Report on Cusatuzumab (ARGX-110): A Comprehensive Analysis of a CD70-Targeting Monoclonal Antibody

I. Executive Summary

Cusatuzumab is an investigational, first-in-class, glyco-engineered humanized IgG1 monoclonal antibody targeting the CD70 antigen, a member of the tumor necrosis factor (TNF) superfamily. Developed initially by argenx, cusatuzumab is being evaluated primarily for the treatment of Acute Myeloid Leukemia (AML), a hematological malignancy characterized by poor outcomes, particularly in elderly patients unfit for intensive chemotherapy. The therapeutic rationale for targeting CD70 is compelling; while its expression is transient and restricted in normal tissues, it is aberrantly overexpressed in a multitude of cancers, including over 95% of AML blasts. In AML, the interaction of CD70 with its receptor, CD27, promotes a cell-autonomous signaling cascade that is critical for the proliferation and survival of Leukemia Stem Cells (LSCs)—the chemotherapy-resistant cell population responsible for disease initiation and relapse.

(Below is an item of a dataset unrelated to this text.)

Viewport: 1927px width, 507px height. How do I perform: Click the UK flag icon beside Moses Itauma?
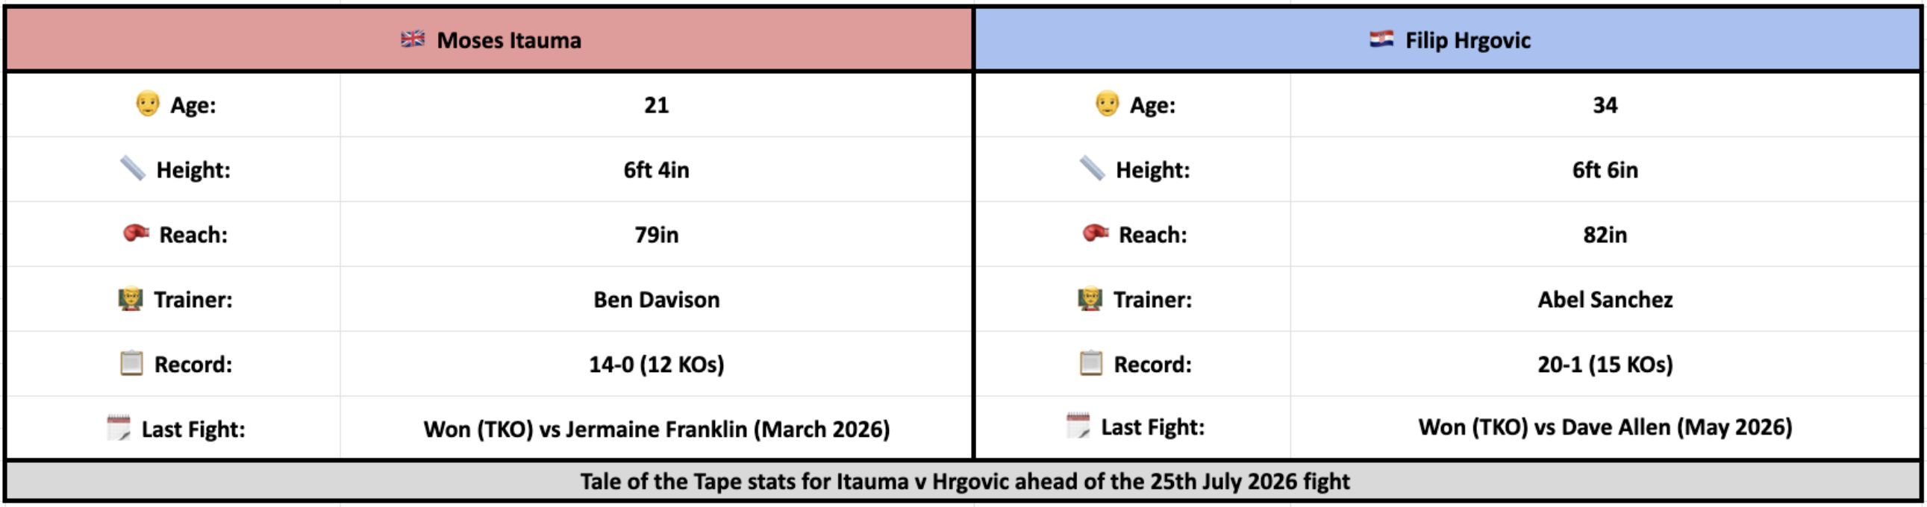click(412, 39)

The mechanism of action of cusatuzumab is dual-pronged, combining direct antagonism with potent immune-mediated killing. By binding to CD70, it blocks the pro-survival CD70/CD27 signaling pathway. Concurrently, its Fc region, which has been defucosylated via Potelligent® technology, exhibits dramatically enhanced binding to Fcγ receptors on immune effector cells, leading to powerful Antibody-Dependent Cellular Cytotoxicity (ADCC), Complement-Dependent Cytotoxicity (CDC), and Antibody-Dependent Cellular Phagocytosis (ADCP). This dual mechanism is designed to eliminate both bulk tumor cells and the underlying LSC reservoir.